EXCERPT TO READ
----------
Carnegie Steel Co. v. United States, 240 U.S. 156 (1916)

Syllabus

U.S. Supreme Court

Carnegie Steel Co. v. United States, 240 U.S. 156 (1916)

Carnegie Steel Company v. United States

No. 171

Argued January 21, 1916

Decided February 21, 1916

240 U.S. 156

Syllabus


Opinions

U.S. Supreme Court

Carnegie Steel Co. v. United States, 240 U.S. 156 (1916) Carnegie Steel Company v. United States

No. 171

Argued January 21, 1916

Decided February 21, 1916

240 U.S. 156

APPEAL FROM THE COURT OF CLAIMS

Syllabus

Ability to perform a contract is of its very essence, and delay resulting from absence of such ability is not due to unavoidable causes such as fires, storms, labor strikes, actions of the United States, etc., as enumerated in the contract involved in this action.

The fact that a contractor engaging to deliver armor plate of specified qualifications as to thickness, hardness, etc., was delayed by unforeseen

Page 240 U. S. 157

difficulties in the then new art of manufacturing does not excuse performance if such delays were not within the excepted reasons for delay.

49 Ct.Cl. 391 affirmed.

The facts, which involve the construction of a contract for armor plate with the United States and the right of the contractor to recover sums withheld for delay in completion of the contract, are stated in the opinion.

Page 240 U. S. 160

MR. JUSTICE McKENNA delivered the opinion of the Court.

Petition in the court of claims for the recovery of $8,595.35, alleged to be due claimant as a balance of the price of armor plate furnished the government under a contract between it and claimant.

The contract is an elaborate one, and by it claimant engaged to manufacture for the Ordnance Department armor plates of a certain designated thickness, in conformity with instructions, specifications, and drawings attached to and made a part of the contract. And claimant agreed to provide certain of the 18-inch plates for the purpose of the ballistic test prescribed by the specifications, and that such plates, when subjected to the ballistic test, should fulfil certain requirements set forth in the specifications. The dates of delivery were to be on or before September 7, 1911, and November 7, 1911, and the place of delivery the Bethlehem Steel Company, South Bethlehem, Pennsylvania.
----------
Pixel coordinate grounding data
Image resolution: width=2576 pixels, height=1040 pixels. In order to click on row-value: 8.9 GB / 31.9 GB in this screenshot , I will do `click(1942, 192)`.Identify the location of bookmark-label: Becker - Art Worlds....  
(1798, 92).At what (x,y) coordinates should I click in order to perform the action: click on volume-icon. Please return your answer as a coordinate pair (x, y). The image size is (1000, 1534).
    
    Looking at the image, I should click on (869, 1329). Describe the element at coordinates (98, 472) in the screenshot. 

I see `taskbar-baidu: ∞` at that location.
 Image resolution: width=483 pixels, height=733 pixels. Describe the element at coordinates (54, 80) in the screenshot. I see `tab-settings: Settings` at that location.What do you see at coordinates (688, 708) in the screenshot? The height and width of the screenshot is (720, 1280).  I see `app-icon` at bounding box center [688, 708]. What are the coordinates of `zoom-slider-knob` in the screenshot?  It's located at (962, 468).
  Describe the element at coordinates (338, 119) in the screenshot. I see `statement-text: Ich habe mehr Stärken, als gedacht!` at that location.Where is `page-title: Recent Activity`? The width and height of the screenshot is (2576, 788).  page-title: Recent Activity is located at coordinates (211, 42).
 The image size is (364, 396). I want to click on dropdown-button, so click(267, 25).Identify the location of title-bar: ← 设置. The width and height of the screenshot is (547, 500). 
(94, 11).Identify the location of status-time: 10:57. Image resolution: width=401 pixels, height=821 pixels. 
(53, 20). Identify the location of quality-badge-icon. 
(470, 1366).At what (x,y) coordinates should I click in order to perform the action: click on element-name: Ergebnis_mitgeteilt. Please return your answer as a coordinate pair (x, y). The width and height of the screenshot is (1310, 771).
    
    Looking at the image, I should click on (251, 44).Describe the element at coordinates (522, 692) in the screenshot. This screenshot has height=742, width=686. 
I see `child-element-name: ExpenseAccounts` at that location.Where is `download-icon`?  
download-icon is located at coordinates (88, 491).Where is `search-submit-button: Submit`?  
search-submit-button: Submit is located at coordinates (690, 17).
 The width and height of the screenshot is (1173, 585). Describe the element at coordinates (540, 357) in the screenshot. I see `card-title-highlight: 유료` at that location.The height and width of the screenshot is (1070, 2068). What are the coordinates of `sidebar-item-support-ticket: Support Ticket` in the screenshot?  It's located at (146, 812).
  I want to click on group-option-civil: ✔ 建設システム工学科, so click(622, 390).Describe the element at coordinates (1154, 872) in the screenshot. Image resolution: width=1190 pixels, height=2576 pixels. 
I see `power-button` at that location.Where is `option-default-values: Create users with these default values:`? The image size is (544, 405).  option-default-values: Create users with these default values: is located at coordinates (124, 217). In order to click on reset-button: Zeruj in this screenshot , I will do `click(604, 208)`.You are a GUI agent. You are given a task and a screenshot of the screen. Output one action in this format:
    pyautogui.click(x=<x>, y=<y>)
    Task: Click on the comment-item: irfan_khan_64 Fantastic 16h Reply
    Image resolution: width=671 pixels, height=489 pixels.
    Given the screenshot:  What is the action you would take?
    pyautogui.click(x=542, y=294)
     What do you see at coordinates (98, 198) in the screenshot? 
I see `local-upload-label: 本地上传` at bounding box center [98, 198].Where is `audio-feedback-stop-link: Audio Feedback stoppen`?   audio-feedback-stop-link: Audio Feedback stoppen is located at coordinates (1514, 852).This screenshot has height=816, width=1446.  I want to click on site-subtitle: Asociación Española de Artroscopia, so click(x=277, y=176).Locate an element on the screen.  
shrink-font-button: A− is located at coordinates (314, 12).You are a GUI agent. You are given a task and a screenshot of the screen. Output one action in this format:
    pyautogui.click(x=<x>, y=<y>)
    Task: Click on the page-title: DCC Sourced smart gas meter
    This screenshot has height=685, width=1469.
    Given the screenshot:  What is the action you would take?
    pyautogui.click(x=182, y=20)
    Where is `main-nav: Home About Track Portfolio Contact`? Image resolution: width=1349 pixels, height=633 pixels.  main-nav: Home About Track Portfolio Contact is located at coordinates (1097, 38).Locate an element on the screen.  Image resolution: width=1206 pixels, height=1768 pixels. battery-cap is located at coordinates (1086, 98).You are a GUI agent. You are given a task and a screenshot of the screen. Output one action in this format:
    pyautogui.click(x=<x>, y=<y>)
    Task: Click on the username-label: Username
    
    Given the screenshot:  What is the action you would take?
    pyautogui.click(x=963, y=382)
----------
Continue the Carnegie Steel armor plate opinion, picking up after its final sentence about the delivery dates and the Bethlehem Steel Company.

The government engaged to receive the plates when manufactured, tested, and approved as provided, and make payment for them in installments from time to time as the manufacture of the armor and material progressed

Page 240 U. S. 161

and after delivery. In the event of the claimant's failing to prosecute the manufacture of the armor and material properly, or to complete delivery on or before the dates named in the contract, the Chief of Ordnance might complete such manufacture at the expense of claimant, charging it with the cost thereof in excess of the contract price,

"or else (2) waive the time limit named in the contract and permit the claimant to complete the delivery of the armor and material within a reasonable time, and thereupon deduct from the sum stipulated to be paid the claimant for all of the armor and material, as liquidated damages, a sum equal to one-thirtieth of one percentum of the contract price of all armor and material remaining undelivered on November 7, 1911, for each day of delay in its delivery; Provided, however, that in computing the amount of any such deduction, the claimant should be given credit for delays occurring during the performance of the contract, which the Chief of Ordnance might determine to have been due 'to unavoidable causes, such as fires, storms, labor strikes, actions of the United States, and so forth,' and that the date of completion of the delivery, for the purposes of the final settlement between the parties, should be a date to be ascertained by deducting, from the whole period between the signing of the contract and the date of the actual delivery, all delays which were found to have been due to unavoidable causes."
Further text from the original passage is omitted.